Toned and rainbowed Morgan dollars are selling for hundreds (and sometimes thousands) of dollars more than the year and mint date demand.
Check out this common MS-64 1884-O Morgan, retailing at $135:
It is being offered on eBay for $5,999.99.
People are willing to pay top dollar for such coins. True, they are beautiful and perhaps worth the investment, but they sell for high prices primarily because hobbyists do not know how to tell artificially toned from natural patina. This creates an opportunity for coin doctors, whose skills improve with each year.
You can pay hundreds of dollars for a chemically treated coin.
Worse, major holdering companies often are inconsistent in grading rainbow coins. Here are three coins (PCGS 47804333, 44902112, 41294408), two of which earned questionable color.
Personally, I feel all three have authentic color. I might have placed bids on all of them had not PCGS labeled them questionable.
So how do you check if you don’t know how to distinguish real from doctored patina? Or like me, sometimes are not sure?
First, you should know the colors of the numismatic rainbow. Then you should know how to tell obvious fake colors. Coins that fall in between can be challenging. When that happens, I resort to a quick check, seeing if the seller has similarly toned coins for sale — a sign that they have been doctoring coins.
Take this example:
I’m suspicious of this, especially in a 2005 Kennedy half. But creating target toning requires great doctoring skills (which I won’t divulge here). So I looked at other coins that this eBay seller is offering:
As you can see, he has several similarly toned target coins, even on a Peace dollar, as rainbows on these coins are rare. Some look authentic, others not so much.
This 1965 quarter might fool a hobbyist:
You see a lot of doctored coins on common dates, such as this cupra quarter. So I would recommend no bids.
Here’s another example:
This has all the signs of artificial toning: a common date along with purple and gold tones (usually from sulfur).

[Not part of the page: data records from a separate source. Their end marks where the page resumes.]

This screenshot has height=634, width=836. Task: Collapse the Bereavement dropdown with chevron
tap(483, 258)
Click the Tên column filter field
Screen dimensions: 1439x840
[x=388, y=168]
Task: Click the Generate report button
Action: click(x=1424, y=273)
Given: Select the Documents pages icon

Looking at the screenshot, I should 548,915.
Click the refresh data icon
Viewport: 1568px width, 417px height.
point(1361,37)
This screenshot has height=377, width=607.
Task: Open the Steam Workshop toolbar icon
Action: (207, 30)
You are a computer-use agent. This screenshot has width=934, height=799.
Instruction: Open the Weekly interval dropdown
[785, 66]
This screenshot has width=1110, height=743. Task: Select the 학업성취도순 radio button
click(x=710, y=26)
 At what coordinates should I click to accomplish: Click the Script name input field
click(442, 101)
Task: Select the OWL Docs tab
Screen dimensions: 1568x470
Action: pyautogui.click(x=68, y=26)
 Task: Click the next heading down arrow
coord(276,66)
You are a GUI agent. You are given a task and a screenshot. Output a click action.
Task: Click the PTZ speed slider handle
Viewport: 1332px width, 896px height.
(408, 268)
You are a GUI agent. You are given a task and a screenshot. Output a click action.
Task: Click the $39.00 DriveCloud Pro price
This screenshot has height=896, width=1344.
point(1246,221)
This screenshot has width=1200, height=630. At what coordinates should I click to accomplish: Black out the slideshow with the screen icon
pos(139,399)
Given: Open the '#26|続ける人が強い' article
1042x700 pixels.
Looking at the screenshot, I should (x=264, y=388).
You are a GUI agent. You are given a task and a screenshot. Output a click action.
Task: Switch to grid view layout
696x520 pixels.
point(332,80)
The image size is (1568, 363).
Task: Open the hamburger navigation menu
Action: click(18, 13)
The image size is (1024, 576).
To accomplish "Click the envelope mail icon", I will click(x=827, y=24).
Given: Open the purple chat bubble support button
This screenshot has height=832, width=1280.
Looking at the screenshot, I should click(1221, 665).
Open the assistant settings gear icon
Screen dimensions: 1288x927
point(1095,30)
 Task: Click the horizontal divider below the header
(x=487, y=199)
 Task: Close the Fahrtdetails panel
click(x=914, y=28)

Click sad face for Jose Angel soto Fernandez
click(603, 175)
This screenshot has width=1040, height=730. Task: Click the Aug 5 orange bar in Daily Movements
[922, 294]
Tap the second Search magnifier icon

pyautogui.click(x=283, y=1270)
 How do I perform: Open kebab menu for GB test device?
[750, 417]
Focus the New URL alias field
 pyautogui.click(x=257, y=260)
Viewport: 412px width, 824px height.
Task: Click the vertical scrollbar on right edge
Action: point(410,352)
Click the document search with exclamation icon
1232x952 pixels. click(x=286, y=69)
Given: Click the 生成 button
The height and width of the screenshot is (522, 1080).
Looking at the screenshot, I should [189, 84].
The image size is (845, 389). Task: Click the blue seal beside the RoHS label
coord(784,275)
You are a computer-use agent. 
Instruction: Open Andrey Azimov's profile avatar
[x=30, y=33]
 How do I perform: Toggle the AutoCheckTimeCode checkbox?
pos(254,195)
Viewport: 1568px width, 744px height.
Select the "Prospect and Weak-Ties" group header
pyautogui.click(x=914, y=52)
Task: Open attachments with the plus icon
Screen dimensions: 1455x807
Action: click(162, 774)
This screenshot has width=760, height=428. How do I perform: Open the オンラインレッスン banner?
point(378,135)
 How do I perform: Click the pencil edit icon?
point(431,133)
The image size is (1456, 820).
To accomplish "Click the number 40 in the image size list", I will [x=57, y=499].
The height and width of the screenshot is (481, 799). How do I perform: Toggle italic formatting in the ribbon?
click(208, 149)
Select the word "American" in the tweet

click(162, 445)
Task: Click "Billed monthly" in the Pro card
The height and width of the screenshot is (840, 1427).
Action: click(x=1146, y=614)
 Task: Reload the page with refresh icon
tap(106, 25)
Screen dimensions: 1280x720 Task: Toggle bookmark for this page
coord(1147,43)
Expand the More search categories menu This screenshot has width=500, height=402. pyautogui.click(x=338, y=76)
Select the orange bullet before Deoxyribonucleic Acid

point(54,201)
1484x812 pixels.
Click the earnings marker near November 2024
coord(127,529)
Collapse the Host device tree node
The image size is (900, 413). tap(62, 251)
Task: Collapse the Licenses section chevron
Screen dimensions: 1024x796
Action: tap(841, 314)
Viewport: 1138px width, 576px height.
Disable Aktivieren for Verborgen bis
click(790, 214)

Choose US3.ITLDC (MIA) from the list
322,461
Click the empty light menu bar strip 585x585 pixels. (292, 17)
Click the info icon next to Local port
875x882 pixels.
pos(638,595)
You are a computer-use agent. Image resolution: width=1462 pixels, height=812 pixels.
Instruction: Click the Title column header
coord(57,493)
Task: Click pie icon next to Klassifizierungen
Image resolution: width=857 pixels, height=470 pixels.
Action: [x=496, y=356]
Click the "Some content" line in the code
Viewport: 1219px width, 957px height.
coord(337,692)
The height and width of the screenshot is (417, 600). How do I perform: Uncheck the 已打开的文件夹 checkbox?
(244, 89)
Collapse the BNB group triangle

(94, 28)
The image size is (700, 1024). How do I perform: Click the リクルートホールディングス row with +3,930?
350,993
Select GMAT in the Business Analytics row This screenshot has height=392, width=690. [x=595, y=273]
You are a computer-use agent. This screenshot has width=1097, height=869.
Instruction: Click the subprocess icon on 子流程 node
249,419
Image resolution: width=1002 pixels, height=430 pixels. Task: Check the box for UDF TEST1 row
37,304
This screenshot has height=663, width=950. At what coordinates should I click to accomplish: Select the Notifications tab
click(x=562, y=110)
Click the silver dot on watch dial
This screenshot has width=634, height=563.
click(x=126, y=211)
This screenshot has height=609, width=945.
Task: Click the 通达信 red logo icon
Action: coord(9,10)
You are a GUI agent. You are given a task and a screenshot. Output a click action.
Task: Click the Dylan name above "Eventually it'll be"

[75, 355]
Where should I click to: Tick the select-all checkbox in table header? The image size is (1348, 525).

But a novice might place a bid on it, so let’s see what else the seller is offering.
Again, no bids recommended here. Too many similarly toned coins.
Now let’s view another that may or may not have questionable toning.
Let’s see the seller’s other wares:
OK. I’m in and will make a bid on the 1904-O Morgan.
True, some sellers specialize in rainbow coins. They have a reputation for that growing genre. Here’s one of my eBay favorites, Chromatic Coins:
Another reputable seller is Legend Rare Coins, which you can find on HiBid.com.
But in both of the above cases, you will be paying top dollar. The whole purpose of bidding on raw toned coins is to snare a steal.
As you view more rainbow coins, you will be training your eye. It took me years, often by trial and error, until I developed skills and quick checks. But the very nature of searching for toned coins hones a close attention to detail, and is a great way to gain numismatic grading knowledge.